Document —

________________________________________

Russo filed his motion more than ten
years after his conviction became final, but he contends that his motion is timely
under § 2255(f)(3) because he filed it within one year of Johnson.

       Russo asserts a right under the Due Process Clause to be sentenced without
reference to the residual clause of § 4B1.2(a)(2) under the mandatory guidelines.
Whether Johnson restarted the one-year limitations period turns on whether Johnson
“newly recognized” this asserted right. As we have explained, the inquiry into
whether a right is “newly recognized” under § 2255(f)(3) tracks the analysis used to
determine “whether the Supreme Court announced a ‘new rule’ within the meaning
of the Court’s jurisprudence governing retroactivity for cases on collateral review.”

________________________________________

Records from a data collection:
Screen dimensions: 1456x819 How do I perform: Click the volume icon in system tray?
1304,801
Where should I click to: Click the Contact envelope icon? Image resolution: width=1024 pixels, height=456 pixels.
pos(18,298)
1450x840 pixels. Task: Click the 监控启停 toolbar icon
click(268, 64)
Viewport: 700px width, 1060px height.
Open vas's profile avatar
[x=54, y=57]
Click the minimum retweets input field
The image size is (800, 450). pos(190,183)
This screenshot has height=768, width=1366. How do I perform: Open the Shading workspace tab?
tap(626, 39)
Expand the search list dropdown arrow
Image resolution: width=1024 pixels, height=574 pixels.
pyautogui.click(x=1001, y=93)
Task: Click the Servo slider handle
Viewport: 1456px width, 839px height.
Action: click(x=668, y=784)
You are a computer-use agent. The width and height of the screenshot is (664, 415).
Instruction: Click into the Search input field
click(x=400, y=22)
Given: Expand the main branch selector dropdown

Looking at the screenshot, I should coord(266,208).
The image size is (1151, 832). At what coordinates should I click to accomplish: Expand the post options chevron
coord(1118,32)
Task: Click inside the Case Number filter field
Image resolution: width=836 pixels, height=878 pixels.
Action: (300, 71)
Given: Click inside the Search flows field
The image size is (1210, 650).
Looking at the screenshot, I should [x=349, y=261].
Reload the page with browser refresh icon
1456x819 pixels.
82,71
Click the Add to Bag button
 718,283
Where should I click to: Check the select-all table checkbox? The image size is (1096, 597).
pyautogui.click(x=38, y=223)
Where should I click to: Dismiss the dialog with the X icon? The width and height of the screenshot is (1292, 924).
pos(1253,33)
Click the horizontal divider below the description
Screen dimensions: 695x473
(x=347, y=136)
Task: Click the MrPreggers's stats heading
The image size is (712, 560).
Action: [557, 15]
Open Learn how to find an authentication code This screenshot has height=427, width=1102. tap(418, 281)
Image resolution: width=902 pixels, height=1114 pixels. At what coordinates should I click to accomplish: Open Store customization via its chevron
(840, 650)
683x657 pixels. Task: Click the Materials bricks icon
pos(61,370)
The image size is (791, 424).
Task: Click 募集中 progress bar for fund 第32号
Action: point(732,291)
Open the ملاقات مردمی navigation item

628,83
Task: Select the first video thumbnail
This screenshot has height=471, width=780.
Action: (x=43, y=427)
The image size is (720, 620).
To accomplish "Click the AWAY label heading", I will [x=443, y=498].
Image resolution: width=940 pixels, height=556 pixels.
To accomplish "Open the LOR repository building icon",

________________________________________

Given request A — Please list, in order of appearance, every citation in the court opinion excerpt that begins with the § sign, including repeats.
Given request B — Write the next few sentences of the court opinion excerpt, starting after its final sentence.

Task result A —
§ 2255(f)(3)
§ 4B1.2(a)(2)
§ 2255(f)(3)

Task result B —
Headbird v. United States, 
813 F.3d 1092
, 1095 (8th Cir. 2016); see Teague v. Lane,
489 U.S. 288
, 301 (1989) (plurality opinion). Thus, the timeliness of Russo’s claim
depends on whether he is asserting the right initially recognized in Johnson or
whether he is asserting a different right that would require the creation of a second
new rule. See Donnell v. United States, 
826 F.3d 1014
, 1017 (8th Cir. 2016). If
Johnson merely “serves as a predicate for urging adoption of another new rule that
would recognize the right asserted by” Russo, then he cannot benefit from the
limitations period under § 2255(f)(3). 
Id. “[A] case
announces a new rule if the result was not dictated by precedent
existing at the time the defendant’s conviction became final.” 
Teague, 489 U.S. at 301
. A rule is not dictated by existing precedent “unless it would have been ‘apparent
to all reasonable jurists.’” Chaidez v. United States, 
568 U.S. 342
, 347 (2013)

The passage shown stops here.